The move follows more than a year of internal development and testing that involved over 10,000 employees piloting the tool. The GS AI Assistant is a conversational AI interface that allows employees to safely interact with large language models like GPT and Gemini, firewalled within Goldman’s own secure compliance framework.

“We have been developing AI and machine learning applications and infrastructure for a number of years, including several generative AI-powered tools that have been transforming the way we work,” said Chief Information Officer Marco Argenti in a memo seen by Gizmodo.

These tools include a developer copilot for coding, a translation tool for internal teams, and a fledgling “Banker Copilot” designed to streamline workflows for investment bankers.

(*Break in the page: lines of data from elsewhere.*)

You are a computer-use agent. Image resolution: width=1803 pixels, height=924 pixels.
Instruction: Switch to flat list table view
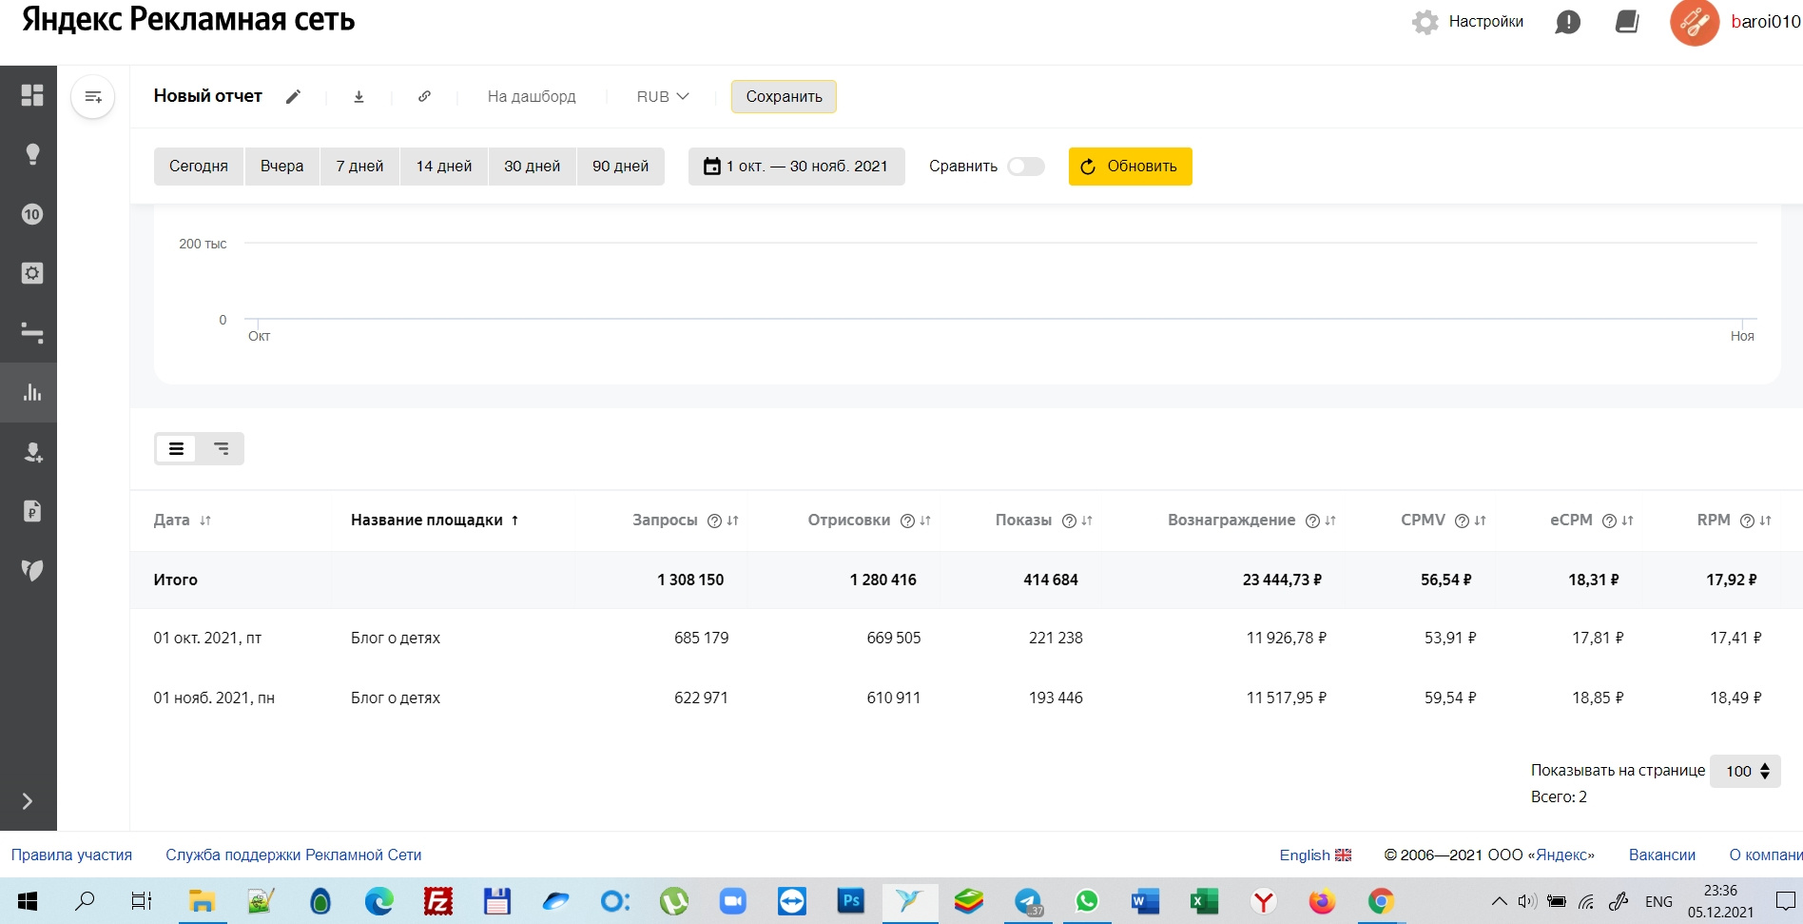(x=177, y=448)
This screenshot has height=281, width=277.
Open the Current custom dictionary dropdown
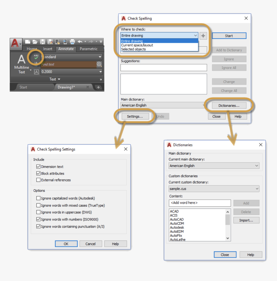click(x=257, y=189)
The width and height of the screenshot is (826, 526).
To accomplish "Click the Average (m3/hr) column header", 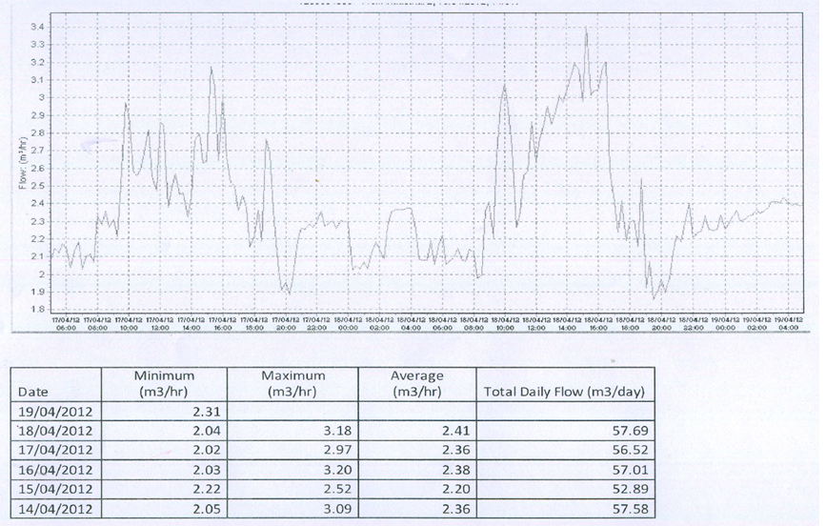I will coord(416,383).
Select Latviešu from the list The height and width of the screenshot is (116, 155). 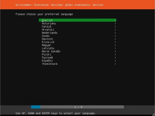click(x=78, y=48)
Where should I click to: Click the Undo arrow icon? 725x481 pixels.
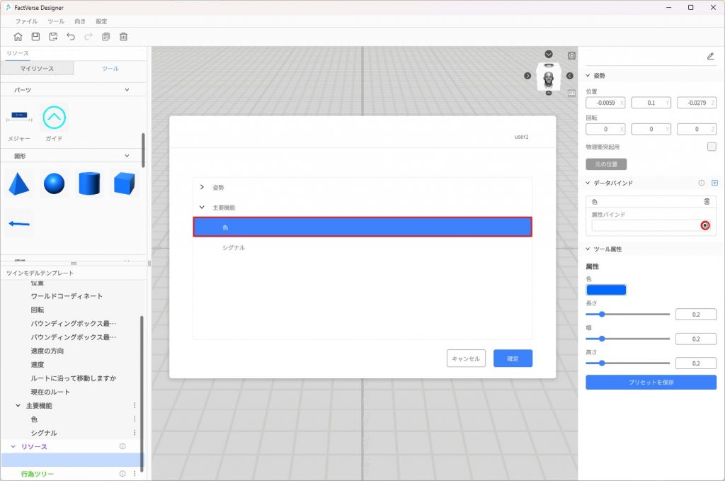coord(71,37)
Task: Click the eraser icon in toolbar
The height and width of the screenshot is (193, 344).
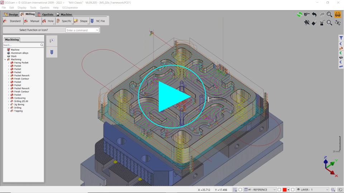Action: 314,23
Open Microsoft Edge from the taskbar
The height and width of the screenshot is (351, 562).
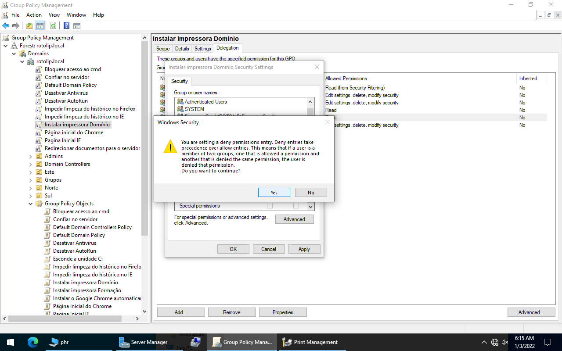[x=33, y=342]
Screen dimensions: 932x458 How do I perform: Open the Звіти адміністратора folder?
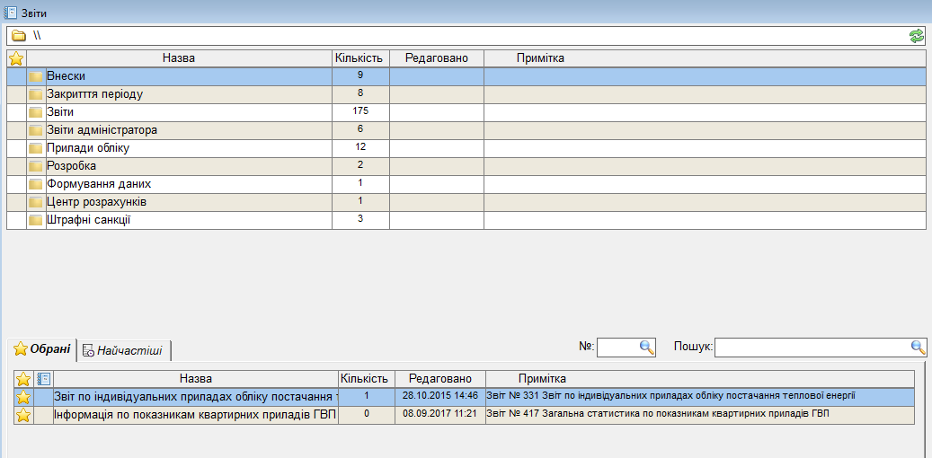[102, 130]
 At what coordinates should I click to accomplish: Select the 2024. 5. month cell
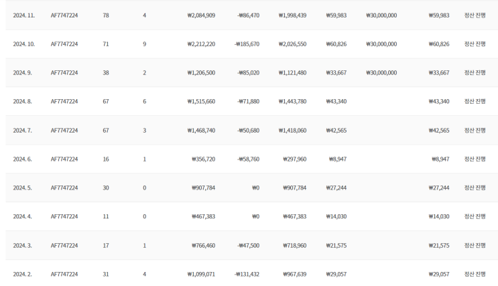click(22, 188)
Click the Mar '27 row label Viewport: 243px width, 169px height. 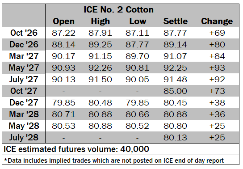pyautogui.click(x=24, y=56)
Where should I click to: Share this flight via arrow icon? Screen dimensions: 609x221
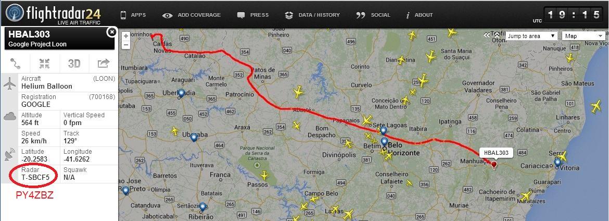(103, 63)
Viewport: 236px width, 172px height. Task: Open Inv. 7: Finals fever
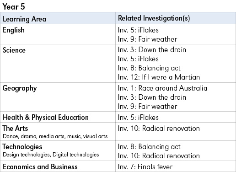pyautogui.click(x=145, y=167)
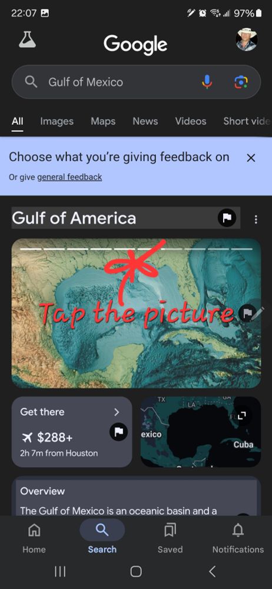Image resolution: width=272 pixels, height=589 pixels.
Task: Tap the flag icon on the picture
Action: pyautogui.click(x=248, y=313)
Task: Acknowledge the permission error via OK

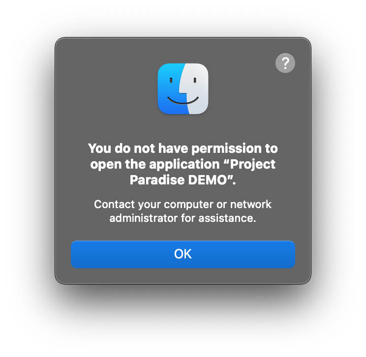Action: tap(183, 254)
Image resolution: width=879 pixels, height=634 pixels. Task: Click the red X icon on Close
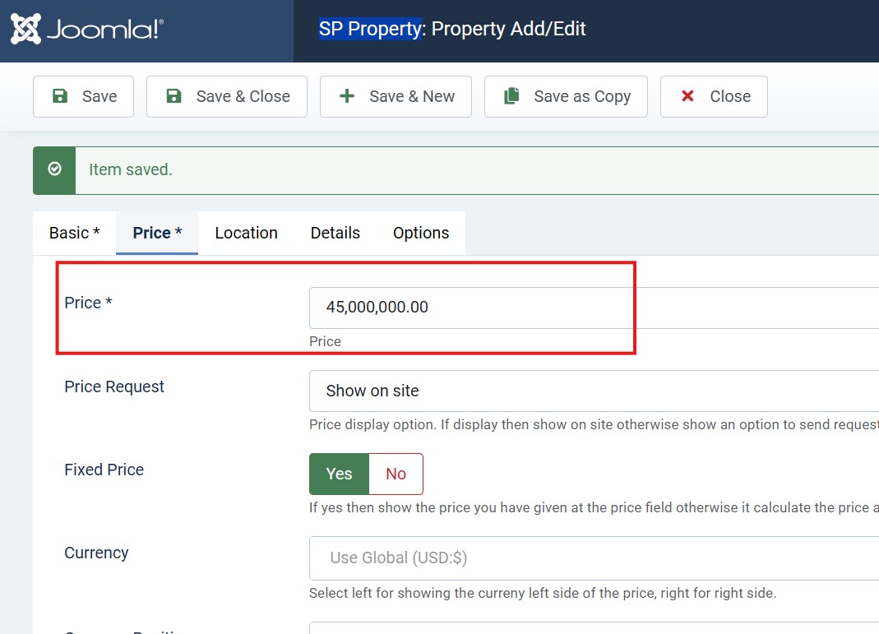tap(687, 96)
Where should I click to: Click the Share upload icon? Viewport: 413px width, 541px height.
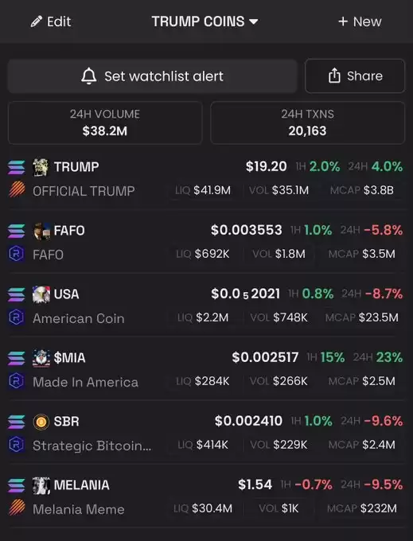tap(334, 76)
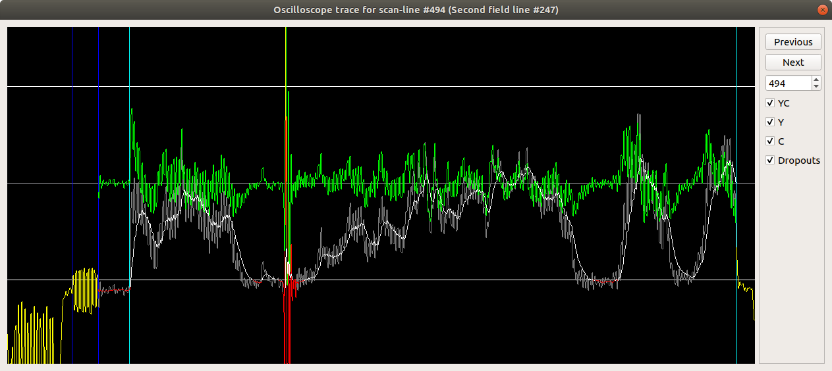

The GS AI Assistant, however, is the first generative AI system to be rolled out across the entire company. The official purpose is to help employees manage tasks like summarizing complex documents, drafting content, and analyzing data, work that can consume hours of human time.

The initiative is not about replacing jobs but about improving how employees work, a person familiar with the launch told Gizmodo. Goldman Sachs, the source said, hopes the tool will enable its employees to drive efficiencies.

But this move is part of a quiet arms race on Wall Street, where firms like Citi, Bank of America, and Morgan Stanley are also deploying AI chatbots to automate the tedious, white-collar work that has employed legions of junior bankers for decades.

According to experts, AI is already transforming these banks. Instead of deploying armies of analysts to manually scan legal documents, for example, some on Wall Street now use AI to identify key clauses in contracts and flag items that require human attention.

Some banks have even built AI to handle margin calls. “When a client replies to a margin call email with ‘yes,’ ‘no,’ or a vague question, the AI analyzes the free-text reply and decides what to do,” a banker at a large investment bank told Gizmodo. If the AI is confident enough, the system automatically books the call. No humans needed.

Even management tasks are being automated. The banker said their firm uses AI to help managers generate staff reviews and objectives, freeing up time and ensuring documentation is more polished.

While the official line is that AI frees up employees for “higher-value work,” the real-world consequence is a reduced need for human labor. The banker confirmed that because their AI system now processes 85% of all client responses for margin calls, “the operations team avoided hiring 30 new people.”

At Goldman Sachs, the AI deployment began last year with a developer copilot that is now used by over 12,000 engineers, yielding substantial productivity improvements. Following that success, the firm began expanding the GS AI Assistant, with overwhelmingly positive internal feedback prompting this week’s company-wide rollout.

“Our people across the firm are already integrating generative AI into their workflows, driving productivity gains for our teams and delivering benefits for our clients,” Argenti wrote in the internal memo.

Although using the assistant is optional, the message is clear: everyone is encouraged to give it a try. For the tech industry, Goldman’s move is a major validation, giving legitimacy to generative AI’s role in financial services. It also reflects a broader trend: with AI being baked into software like Microsoft Teams and Outlook, employees are now using it by default.

Of course, this productivity revolution comes at a human cost. If one AI tool is replacing the need for 30 back-office staff in one corner of one bank, what happens when the entire industry scales that up?